* **YOUR GOAL**
Could you reproduce all of the records exactly?

* **DATA SUPPLIED**

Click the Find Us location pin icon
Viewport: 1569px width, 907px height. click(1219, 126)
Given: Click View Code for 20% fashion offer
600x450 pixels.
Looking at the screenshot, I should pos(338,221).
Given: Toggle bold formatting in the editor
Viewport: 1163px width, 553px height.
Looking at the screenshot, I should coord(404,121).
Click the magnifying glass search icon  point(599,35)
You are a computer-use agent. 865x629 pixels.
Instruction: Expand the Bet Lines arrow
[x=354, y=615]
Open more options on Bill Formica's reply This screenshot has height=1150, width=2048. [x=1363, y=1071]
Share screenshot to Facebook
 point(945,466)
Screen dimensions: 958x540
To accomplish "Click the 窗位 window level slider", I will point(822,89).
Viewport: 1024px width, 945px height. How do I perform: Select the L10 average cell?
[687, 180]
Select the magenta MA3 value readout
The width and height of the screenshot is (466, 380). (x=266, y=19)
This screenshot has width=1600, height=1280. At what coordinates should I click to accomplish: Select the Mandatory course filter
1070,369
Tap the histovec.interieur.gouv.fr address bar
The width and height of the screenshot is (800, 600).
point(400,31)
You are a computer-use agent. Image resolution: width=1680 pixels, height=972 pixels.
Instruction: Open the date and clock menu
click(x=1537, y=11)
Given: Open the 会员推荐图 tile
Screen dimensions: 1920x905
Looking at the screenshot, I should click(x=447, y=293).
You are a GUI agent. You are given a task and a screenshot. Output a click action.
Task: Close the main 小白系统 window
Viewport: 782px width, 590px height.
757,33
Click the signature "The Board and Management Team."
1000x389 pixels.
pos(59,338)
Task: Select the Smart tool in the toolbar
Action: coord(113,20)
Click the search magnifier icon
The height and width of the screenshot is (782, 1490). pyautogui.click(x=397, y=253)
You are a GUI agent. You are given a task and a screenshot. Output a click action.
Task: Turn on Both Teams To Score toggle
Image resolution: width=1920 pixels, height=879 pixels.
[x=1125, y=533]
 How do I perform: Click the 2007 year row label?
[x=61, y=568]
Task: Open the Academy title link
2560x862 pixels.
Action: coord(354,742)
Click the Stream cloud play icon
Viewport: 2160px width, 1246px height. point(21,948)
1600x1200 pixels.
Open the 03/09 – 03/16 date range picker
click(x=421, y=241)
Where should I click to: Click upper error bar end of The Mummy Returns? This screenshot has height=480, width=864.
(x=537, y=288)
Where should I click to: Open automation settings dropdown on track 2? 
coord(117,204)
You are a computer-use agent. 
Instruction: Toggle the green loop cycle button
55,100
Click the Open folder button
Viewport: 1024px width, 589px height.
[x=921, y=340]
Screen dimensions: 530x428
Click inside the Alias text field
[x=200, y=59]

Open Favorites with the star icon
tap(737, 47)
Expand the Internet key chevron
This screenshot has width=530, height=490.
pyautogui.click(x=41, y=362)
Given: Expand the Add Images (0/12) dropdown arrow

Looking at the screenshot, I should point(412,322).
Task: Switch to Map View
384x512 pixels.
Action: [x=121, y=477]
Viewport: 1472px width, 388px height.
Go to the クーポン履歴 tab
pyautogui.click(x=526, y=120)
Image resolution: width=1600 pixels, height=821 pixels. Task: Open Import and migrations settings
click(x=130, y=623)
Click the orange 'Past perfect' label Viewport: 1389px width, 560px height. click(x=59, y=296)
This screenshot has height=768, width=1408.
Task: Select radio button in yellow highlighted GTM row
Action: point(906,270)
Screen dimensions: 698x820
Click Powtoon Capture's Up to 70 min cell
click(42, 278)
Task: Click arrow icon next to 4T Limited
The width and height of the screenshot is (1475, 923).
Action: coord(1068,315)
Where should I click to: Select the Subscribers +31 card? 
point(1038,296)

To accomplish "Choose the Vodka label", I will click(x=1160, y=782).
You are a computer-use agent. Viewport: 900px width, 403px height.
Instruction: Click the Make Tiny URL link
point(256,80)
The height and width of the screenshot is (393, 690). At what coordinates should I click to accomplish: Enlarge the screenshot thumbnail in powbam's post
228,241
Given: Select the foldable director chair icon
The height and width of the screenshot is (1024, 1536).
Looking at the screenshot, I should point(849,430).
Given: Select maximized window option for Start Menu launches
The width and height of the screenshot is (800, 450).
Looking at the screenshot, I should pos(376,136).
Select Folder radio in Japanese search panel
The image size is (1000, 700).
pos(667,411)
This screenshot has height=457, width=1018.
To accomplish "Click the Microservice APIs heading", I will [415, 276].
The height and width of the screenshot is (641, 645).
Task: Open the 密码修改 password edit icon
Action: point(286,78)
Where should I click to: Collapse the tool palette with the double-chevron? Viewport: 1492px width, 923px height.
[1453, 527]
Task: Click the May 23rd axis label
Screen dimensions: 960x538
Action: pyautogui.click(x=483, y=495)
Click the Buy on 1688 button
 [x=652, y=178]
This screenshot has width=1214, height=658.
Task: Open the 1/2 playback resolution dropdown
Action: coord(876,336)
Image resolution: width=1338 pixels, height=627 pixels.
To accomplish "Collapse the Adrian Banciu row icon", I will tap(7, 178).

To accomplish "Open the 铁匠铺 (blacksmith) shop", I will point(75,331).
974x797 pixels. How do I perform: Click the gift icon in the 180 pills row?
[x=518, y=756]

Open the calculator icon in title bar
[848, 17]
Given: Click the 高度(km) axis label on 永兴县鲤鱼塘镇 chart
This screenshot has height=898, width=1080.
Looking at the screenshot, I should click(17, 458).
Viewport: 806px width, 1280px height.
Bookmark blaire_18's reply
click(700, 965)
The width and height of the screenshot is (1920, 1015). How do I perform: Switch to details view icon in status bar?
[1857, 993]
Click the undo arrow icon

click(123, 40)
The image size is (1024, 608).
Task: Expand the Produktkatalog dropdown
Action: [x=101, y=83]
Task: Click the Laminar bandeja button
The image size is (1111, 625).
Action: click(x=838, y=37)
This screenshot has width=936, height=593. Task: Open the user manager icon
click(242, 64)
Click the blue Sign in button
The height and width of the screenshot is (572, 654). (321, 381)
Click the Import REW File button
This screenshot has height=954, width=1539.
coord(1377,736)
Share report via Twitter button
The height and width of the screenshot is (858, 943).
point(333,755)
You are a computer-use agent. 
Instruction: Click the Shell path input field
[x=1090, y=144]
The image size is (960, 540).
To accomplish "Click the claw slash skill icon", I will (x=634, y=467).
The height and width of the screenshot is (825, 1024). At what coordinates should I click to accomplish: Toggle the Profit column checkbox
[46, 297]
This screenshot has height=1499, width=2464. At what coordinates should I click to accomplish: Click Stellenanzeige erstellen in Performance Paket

* **WRITTEN ANSWER**
Click the Find Us location pin icon
Viewport: 1569px width, 907px height. click(1219, 126)
Given: Click View Code for 20% fashion offer
600x450 pixels.
Looking at the screenshot, I should pos(338,221).
Given: Toggle bold formatting in the editor
Viewport: 1163px width, 553px height.
Looking at the screenshot, I should coord(404,121).
Click the magnifying glass search icon  point(599,35)
You are a computer-use agent. 865x629 pixels.
Instruction: Expand the Bet Lines arrow
[x=354, y=615]
Open more options on Bill Formica's reply This screenshot has height=1150, width=2048. [x=1363, y=1071]
Share screenshot to Facebook
 point(945,466)
Screen dimensions: 958x540
To accomplish "Click the 窗位 window level slider", I will point(822,89).
Viewport: 1024px width, 945px height. How do I perform: Select the L10 average cell?
[687, 180]
Select the magenta MA3 value readout
The width and height of the screenshot is (466, 380). (x=266, y=19)
This screenshot has width=1600, height=1280. At what coordinates should I click to accomplish: Select the Mandatory course filter
1070,369
Tap the histovec.interieur.gouv.fr address bar
The width and height of the screenshot is (800, 600).
point(400,31)
You are a computer-use agent. Image resolution: width=1680 pixels, height=972 pixels.
Instruction: Open the date and clock menu
click(x=1537, y=11)
Given: Open the 会员推荐图 tile
Screen dimensions: 1920x905
Looking at the screenshot, I should click(x=447, y=293).
You are a GUI agent. You are given a task and a screenshot. Output a click action.
Task: Close the main 小白系统 window
Viewport: 782px width, 590px height.
757,33
Click the signature "The Board and Management Team."
1000x389 pixels.
pos(59,338)
Task: Select the Smart tool in the toolbar
Action: coord(113,20)
Click the search magnifier icon
The height and width of the screenshot is (782, 1490). pyautogui.click(x=397, y=253)
You are a GUI agent. You are given a task and a screenshot. Output a click action.
Task: Turn on Both Teams To Score toggle
Image resolution: width=1920 pixels, height=879 pixels.
[x=1125, y=533]
 How do I perform: Click the 2007 year row label?
[x=61, y=568]
Task: Open the Academy title link
2560x862 pixels.
Action: coord(354,742)
Click the Stream cloud play icon
Viewport: 2160px width, 1246px height. point(21,948)
1600x1200 pixels.
Open the 03/09 – 03/16 date range picker
click(x=421, y=241)
Where should I click to: Click upper error bar end of The Mummy Returns? This screenshot has height=480, width=864.
(x=537, y=288)
Where should I click to: Open automation settings dropdown on track 2? 
coord(117,204)
You are a computer-use agent. 
Instruction: Toggle the green loop cycle button
55,100
Click the Open folder button
Viewport: 1024px width, 589px height.
[x=921, y=340]
Screen dimensions: 530x428
Click inside the Alias text field
[x=200, y=59]

Open Favorites with the star icon
tap(737, 47)
Expand the Internet key chevron
This screenshot has width=530, height=490.
pyautogui.click(x=41, y=362)
Given: Expand the Add Images (0/12) dropdown arrow

Looking at the screenshot, I should point(412,322).
Task: Switch to Map View
384x512 pixels.
Action: [x=121, y=477]
Viewport: 1472px width, 388px height.
Go to the クーポン履歴 tab
pyautogui.click(x=526, y=120)
Image resolution: width=1600 pixels, height=821 pixels. Task: Open Import and migrations settings
click(x=130, y=623)
Click the orange 'Past perfect' label Viewport: 1389px width, 560px height. click(x=59, y=296)
This screenshot has height=768, width=1408.
Task: Select radio button in yellow highlighted GTM row
Action: point(906,270)
Screen dimensions: 698x820
Click Powtoon Capture's Up to 70 min cell
click(42, 278)
Task: Click arrow icon next to 4T Limited
The width and height of the screenshot is (1475, 923).
Action: coord(1068,315)
Where should I click to: Select the Subscribers +31 card? 
point(1038,296)

To accomplish "Choose the Vodka label", I will click(x=1160, y=782).
You are a computer-use agent. Viewport: 900px width, 403px height.
Instruction: Click the Make Tiny URL link
point(256,80)
The height and width of the screenshot is (393, 690). At what coordinates should I click to accomplish: Enlarge the screenshot thumbnail in powbam's post
228,241
Given: Select the foldable director chair icon
The height and width of the screenshot is (1024, 1536).
Looking at the screenshot, I should point(849,430).
Given: Select maximized window option for Start Menu launches
The width and height of the screenshot is (800, 450).
Looking at the screenshot, I should pos(376,136).
Select Folder radio in Japanese search panel
The image size is (1000, 700).
pos(667,411)
This screenshot has height=457, width=1018.
To accomplish "Click the Microservice APIs heading", I will [415, 276].
The height and width of the screenshot is (641, 645).
Task: Open the 密码修改 password edit icon
Action: point(286,78)
Where should I click to: Collapse the tool palette with the double-chevron? Viewport: 1492px width, 923px height.
[1453, 527]
Task: Click the May 23rd axis label
Screen dimensions: 960x538
Action: pyautogui.click(x=483, y=495)
Click the Buy on 1688 button
 [x=652, y=178]
This screenshot has width=1214, height=658.
Task: Open the 1/2 playback resolution dropdown
Action: coord(876,336)
Image resolution: width=1338 pixels, height=627 pixels.
To accomplish "Collapse the Adrian Banciu row icon", I will tap(7, 178).

To accomplish "Open the 铁匠铺 (blacksmith) shop", I will point(75,331).
974x797 pixels. How do I perform: Click the gift icon in the 180 pills row?
[x=518, y=756]

Open the calculator icon in title bar
[848, 17]
Given: Click the 高度(km) axis label on 永兴县鲤鱼塘镇 chart
This screenshot has height=898, width=1080.
Looking at the screenshot, I should click(17, 458).
Viewport: 806px width, 1280px height.
Bookmark blaire_18's reply
click(700, 965)
The width and height of the screenshot is (1920, 1015). How do I perform: Switch to details view icon in status bar?
[1857, 993]
Click the undo arrow icon

click(123, 40)
The image size is (1024, 608).
Task: Expand the Produktkatalog dropdown
Action: [x=101, y=83]
Task: Click the Laminar bandeja button
The image size is (1111, 625).
Action: click(x=838, y=37)
This screenshot has width=936, height=593. Task: Open the user manager icon
click(242, 64)
Click the blue Sign in button
The height and width of the screenshot is (572, 654). (321, 381)
Click the Import REW File button
This screenshot has height=954, width=1539.
coord(1377,736)
Share report via Twitter button
The height and width of the screenshot is (858, 943).
point(333,755)
You are a computer-use agent. 
Instruction: Click the Shell path input field
[x=1090, y=144]
The image size is (960, 540).
To accomplish "Click the claw slash skill icon", I will (x=634, y=467).
The height and width of the screenshot is (825, 1024). At what coordinates should I click to accomplish: Toggle the Profit column checkbox
[46, 297]
This screenshot has height=1499, width=2464. At what coordinates should I click to accomplish: Click Stellenanzeige erstellen in Performance Paket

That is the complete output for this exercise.